**WHAT TO WORK ON**:
Write the data below out again in full, exactly as shown.

[Stored data]

☆ ☆ ☆ ☆ ☆

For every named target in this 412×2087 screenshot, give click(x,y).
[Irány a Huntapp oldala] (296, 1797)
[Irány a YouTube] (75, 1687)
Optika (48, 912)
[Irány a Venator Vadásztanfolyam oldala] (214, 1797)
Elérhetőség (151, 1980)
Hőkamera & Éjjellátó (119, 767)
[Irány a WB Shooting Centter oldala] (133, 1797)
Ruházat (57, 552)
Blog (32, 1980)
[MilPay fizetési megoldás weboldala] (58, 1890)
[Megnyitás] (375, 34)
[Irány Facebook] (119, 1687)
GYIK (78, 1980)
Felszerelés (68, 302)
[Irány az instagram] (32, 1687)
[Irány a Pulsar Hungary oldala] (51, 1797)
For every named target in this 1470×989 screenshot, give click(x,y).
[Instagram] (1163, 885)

☆ ☆ ☆ ☆ ☆

**SOLUTION TO THIS PROBLEM**:
For every named target in this 412×2087 screenshot, give click(x,y).
[Irány a Huntapp oldala] (296, 1797)
[Irány a YouTube] (75, 1687)
Optika (48, 912)
[Irány a Venator Vadásztanfolyam oldala] (214, 1797)
Elérhetőség (151, 1980)
Hőkamera & Éjjellátó (119, 767)
[Irány a WB Shooting Centter oldala] (133, 1797)
Ruházat (57, 552)
Blog (32, 1980)
[MilPay fizetési megoldás weboldala] (58, 1890)
[Megnyitás] (375, 34)
[Irány Facebook] (119, 1687)
GYIK (78, 1980)
Felszerelés (68, 302)
[Irány az instagram] (32, 1687)
[Irány a Pulsar Hungary oldala] (51, 1797)
For every named target in this 1470×989 screenshot, give click(x,y).
[Instagram] (1163, 885)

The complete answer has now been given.